WHICH SURPRISINGLY isnt even how the story ends.
we went to an improv comedy show, and it was a disaster. it shouldve been like, 7/10 tops, but between my date being mad, and my friend having a good time, and me having the existential terror of knowing that a guy with a pistol was probably waiting outside his house for me to come back, it was easily 11/10. i laughed way too hard at everything. especially the jokes that flopped. id sit there in this mostly silent room and laugh until i dry heaved a little, and my date was absolutely disgusted, and even my friend was a little embarrassed, which would just make me laugh harder. i laughed so hard that night i could barely talk the next day. and then the show ended, and my friend said, you know, that was a good time, but i think we should maybe do something a little chiller? who wants to walk around the park? and his date said yeah, and my date said no, and i finally had mercy on the poor woman so i said, look, im gonna drop you off. and i am so, so sorry about this, but im dropping you off like a block away. super duper sorry.
do talk to your dad about the pistols thing if you dont want this happening more in the future tho.
and she said: okay. so i dropped her off, and she walked a block down, and that was that.
then i drove my friend and his date to a park that was good for wandering. i figured they wanted something more private, so instead of following them around point blank, i chose a park with this 30 foot rope tower, and i climbed to the top and i said: hey i can see you anywhere from up here, you are officially chaperoned from a distance. get panopticoned idiot. except my friend really is an idiot, and he didnt really get the whole 'now i dont have to third wheel so insanely hard with you guys' thing so he climbed up the tower too, and then his date followed behind him, so there are three people basically sitting together on top of a telephone pole.
and then they started making out.
i was close enough to hear it.
i didnt really know what to do so i was just kind of sitting there, dissociating, when some college kids came around and started shaking the tower. my friend's date went aaaaaaaaaa im afraid of heights :( and my friend went oh, dont worry, ill hold you tight ;) and i went hey, im gonna climb down and ask them to stop.
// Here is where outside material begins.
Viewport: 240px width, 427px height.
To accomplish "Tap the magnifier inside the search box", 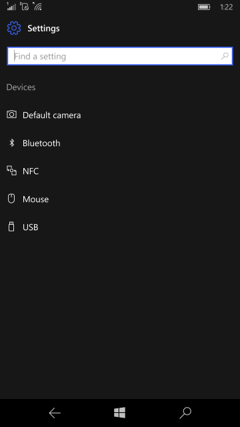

so i did climb down, and i did ask them to stop, and they flipped me off, which i wasnt even mad about. at that point i was i was like yeah, it would be weirder if this wasnt a mess. gods plan has been to fly this day like a 747 into my metaphorical twin towers and brother he is close enough for me to see him grinning through the cockpit window. still, eventually the college students got bored, so they climbed up the tower, which gave my friend and his date a window to climb down, and together we walked back to my car.
now, i cant explain why this is, but sitting back in the drivers seat was my carriage-back-into-a-pumpkin moment. i'd been chill about all the chaos, just rolling with the punches, but sitting down made me realize how much of a shitshow the day had been, and while i couldnt go back and fix all of it, i could go back and fix one thing.
so i told my friend and his date, hey, you two, stay here and don't do anything weird. don't. then i walked back to the rope tower, and i started picking up the shoes the college students had left at the base in order to climb.
about halfway through this, i realized that if i took all their shoes, they might think i was in it for the money, and i actually wanted them to know i was in it specifically to spite them. fuck those guys. so i put all the right shoes back, gave myself a 100 foot headstart, yelled "nice shoes, assholes", did a little jig, and started running.
my advice to everyone is that college students are faster than you think. even with the headstart, and the whole climb down the tower thing, i was still only fivish seconds ahead of them by the time i got to my car. i flung the door open, looked in the backseat, didnt see anyone, flung the stolen shoes in the backseat, heard two "ow"s, took that as proof of presence, jumped in and pealed out of the lot.
my friend and his date popped up a few seconds later. they were, uh, doing something weird in the back seat. my one request - obliterated.
they climbed up to ask where the hell all the shoes had come from, and i was like yeah i stole them from the college students, and they were like oh. cool. hope you had fun. and i was like, i did. i did. but speaking of fun, what were you doing back there?
and for the first time in my buddies life, i think he was actually embarassed.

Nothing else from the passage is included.